Opening my heart, only to have it broken again. -a thought I wrote during worship last year
Whenever you have an encounter with God, you are different. -Randy McMillen (during a sermon sometime in the last year)
Today's sermon made me cry. Actually, weep is a better term, because I was crying so hard that I had to grab the entire box of tissues on the table in the back of the worship space. It's the fifteenth time in as many months that Randy's sermon has made me cry, and the fifth time I've actually wept during the sermon. Not that I'm counting or anything.

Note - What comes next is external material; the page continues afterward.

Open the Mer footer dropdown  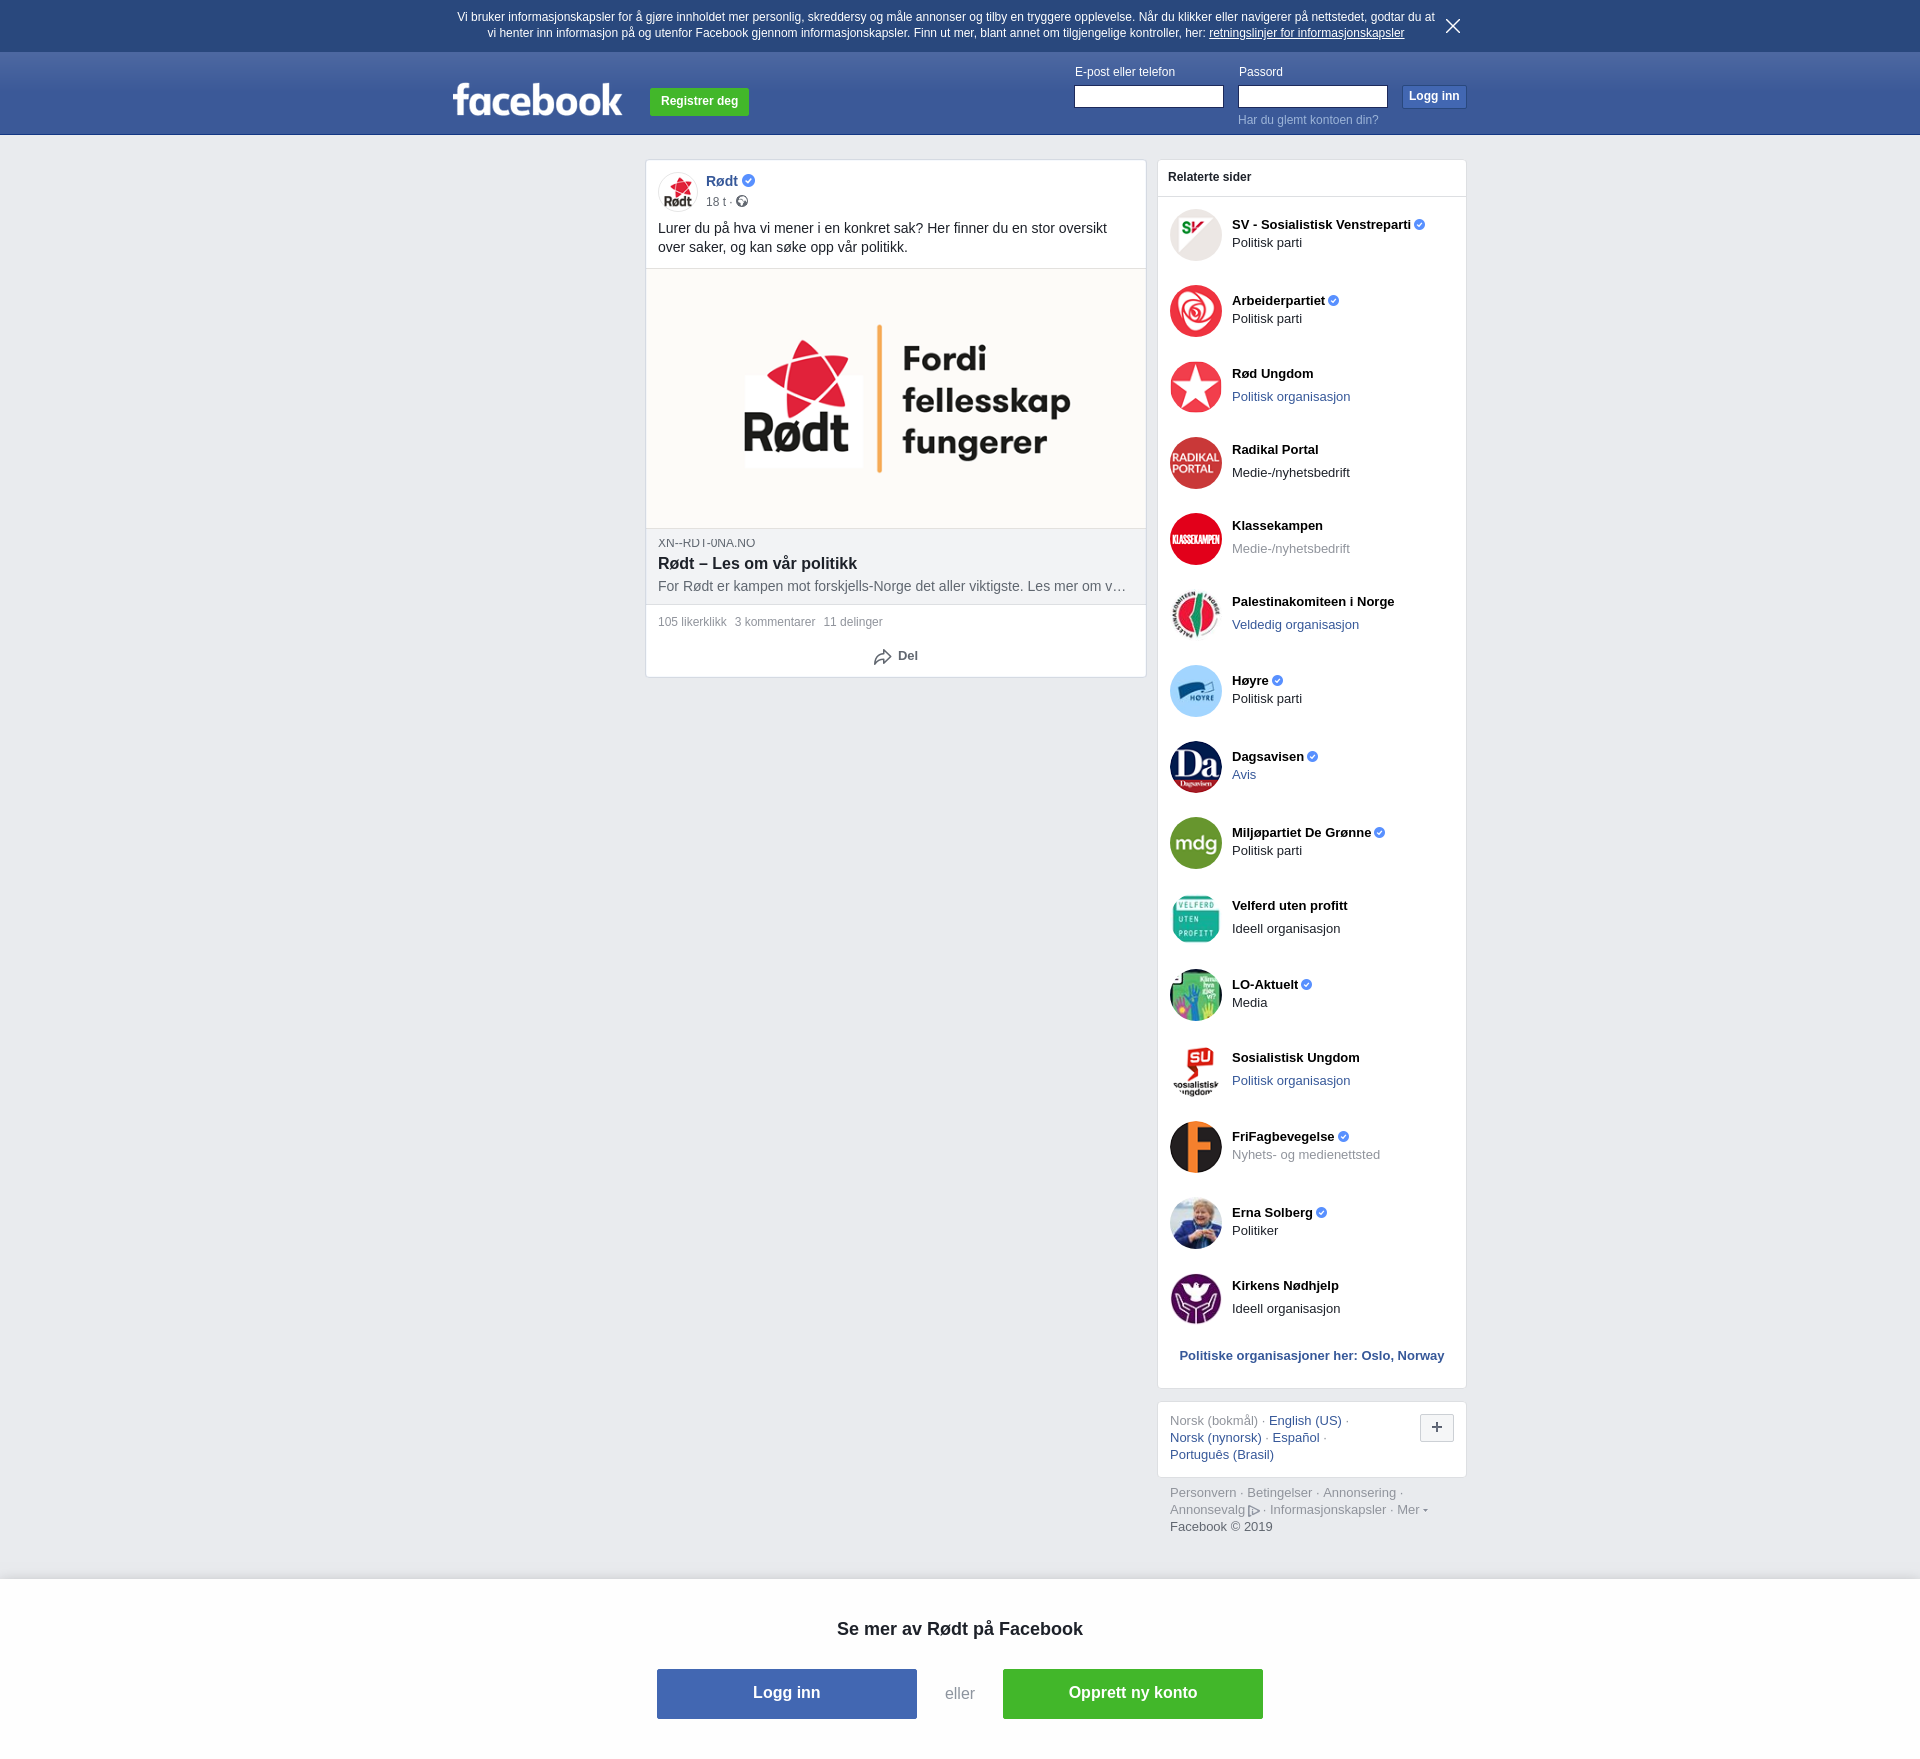(1412, 1510)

I think it's become sort of a joke at OG...or at least among the people who know me well there...that Patti cries during Randy's sermons. The word is definitely "out" after today, because about ten people came up to me after the service, hugged me, and asked me what was wrong. I then told them why I was crying. I can understand why people are taken aback when I cry so readily at Randy's sermons...because I've never been a "cry during worship" person, and not a lot of people are. But then, I've never experienced God so powerfully anywhere else.

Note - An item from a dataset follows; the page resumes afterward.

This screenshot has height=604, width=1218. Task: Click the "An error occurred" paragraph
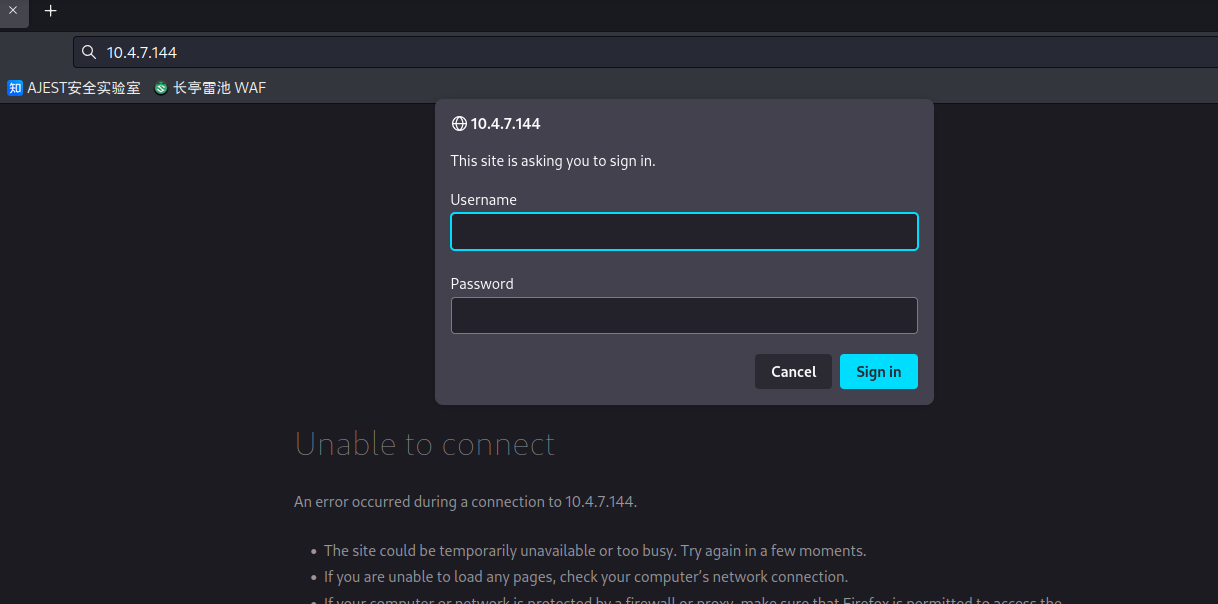(x=465, y=502)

I have written about my awful, no good, very bad experience in my first appointment (look at the label "Danville-gate" for those posts). I have shared parts of it with many people at Oak Grove, and Randy knows most of the whole sordid tale. It was devastating, and two of the worst after-effects were that my relationship with God was damaged, and so was my sense of self-worth...I often entertained thoughts of turning in my ministerial credentials (the nifty sheet of paper that lets me act in the capacity of a pastor, according to the United Methodist Church), because I no longer had any passion for ministry or sense of calling.
After going around to various churches, my family began attending OG in 2009, because it had a great contemporary service. For over a year, my worship attendance and participation were purely out of habit. Over time, my heart began to heal, mostly because I began to experience the people of OG loving and embracing my family and me. Little things that said, "I care" kept chipping away at my hardened and broken heart, because I was experiencing the church (the people of God) being the church (the chosen vehicle to bringing God's hope and healing to a broken world and broken people). Eventually, I got to a point where I was willing to really engage in and commit to the body of Christ again, so we joined OG and began financially supporting a congregation for the first time in three years.

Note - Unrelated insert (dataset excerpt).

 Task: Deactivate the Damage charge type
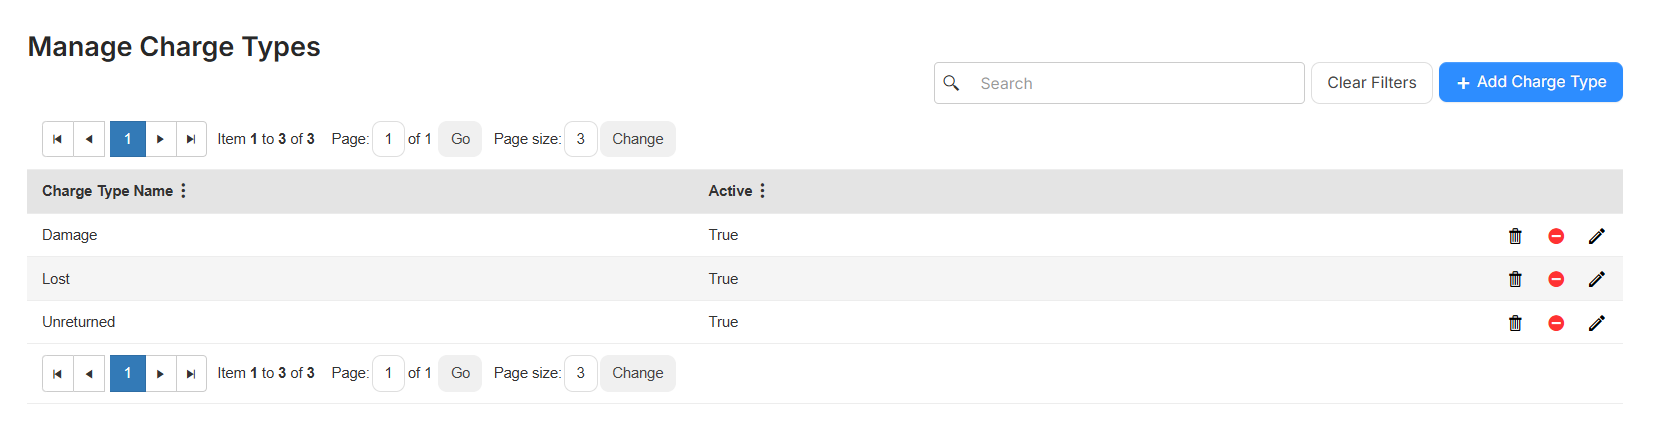click(1556, 236)
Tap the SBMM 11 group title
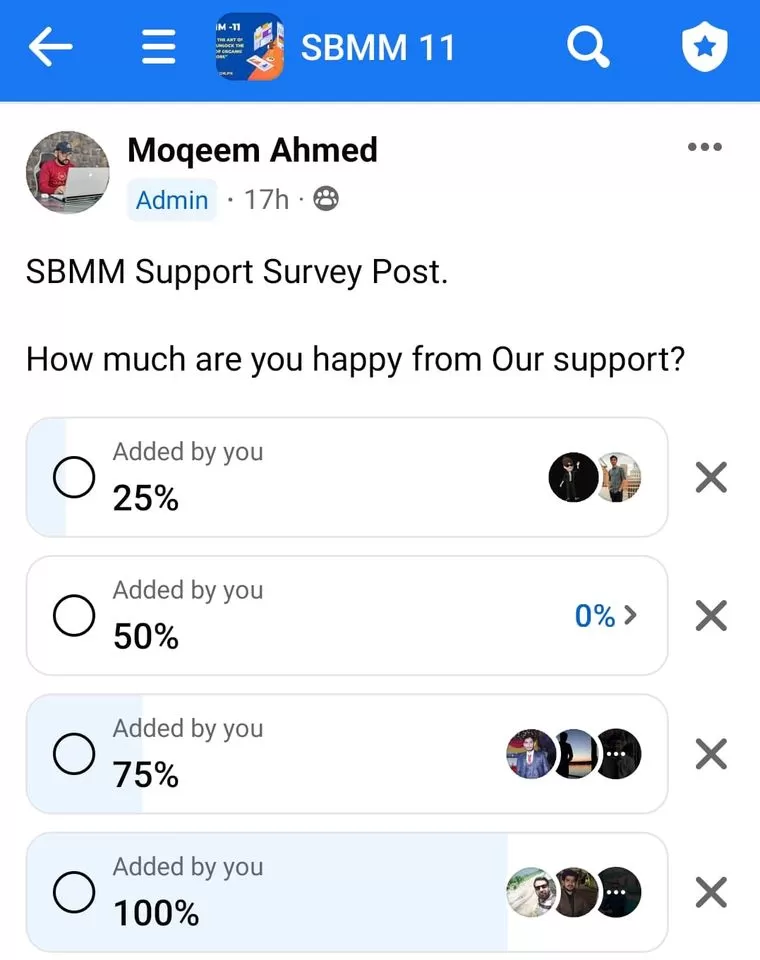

That's when I began really listening to Randy's sermons, and when God began speaking to me in a very powerful way. I was reminded of Whose I am (a child of God, a person of worth) and who I am and who God is calling me to be (a pastor). I made the commitment to go back under appointment (to be a pastor), and began seeking out opportunities to serve God, to serve God's people, and to use my gifts for ministry.
Over the past year, God has transformed me, reminded me of gifts that I had forgotten, and shown me new gifts that I didn't know I possessed. God has given me the strength and love to open my heart and reach out to others, and renewed my passion for ministry and my heart for God's people. And that has all taken place in the context of Oak Grove United Methodist Church, in the midst of this wonderful (yet far far from perfect) congregation. For that I will be forever grateful.
Today's worship experience, and particularly the sermon, reminded me powerfully of two things: first, it reminded me of all that God has done and is doing through OG to touch my life and the lives of others. Second, it reminded me that in a few months I will have to leave OG, and how painful that leaving will be. My heart, which God softened and opened wide, will once again be broken by having to leave people and a church that I love...a church whose vision resonates in the deepest part of who I am, as a person and as I pastor.
I would love to be able to stay at OG...to continue to be a part of what God is doing here. However, because of all that God has done and is doing at OG and in my life, I am changed. I am becoming who God has called me to be, and that involves becoming a pastor again, and having my own congregation to lead and my own congregation with which to dream. So, some Sunday in June, you will see me weeping during, after, and possibly even before, worship. And it may be because Randy's sermon has (in the words of a friend) "touched me for the 32 millionth time". However, it will most likely be because my heart will be breaking over the thought of leaving a pastor and congregation with whom and through whom I have experienced God so powerfully, and whose loving, embracing and challenging have helped me rediscover my true worth, rediscover my calling, and reveal the pastor who God is calling me to be. When I re-enter the pulpit on July 1, 2012, I will not be the same pastor I was in July 2006. Nor will I be the same pastor I was in May 2008, when I left full-time ministry. I have been changed and transformed because of the ways that God has worked and is working through the people of Oak Grove United Methodist Church.
So, people of Oak Grove, keep loving. Keep embracing. Keep challenging. Keep stepping out in faith and following God's vision, because God has done, and is doing, amazing things at Oak Grove. I, and so many others, are proof of it.
So, people of Oak Grove, keep loving. Keep embracing. Keep challenging. Keep stepping out in faith and following God's vision, because God has done, and is doing, amazing things at Oak Grove. I, and so many others, are proof of it.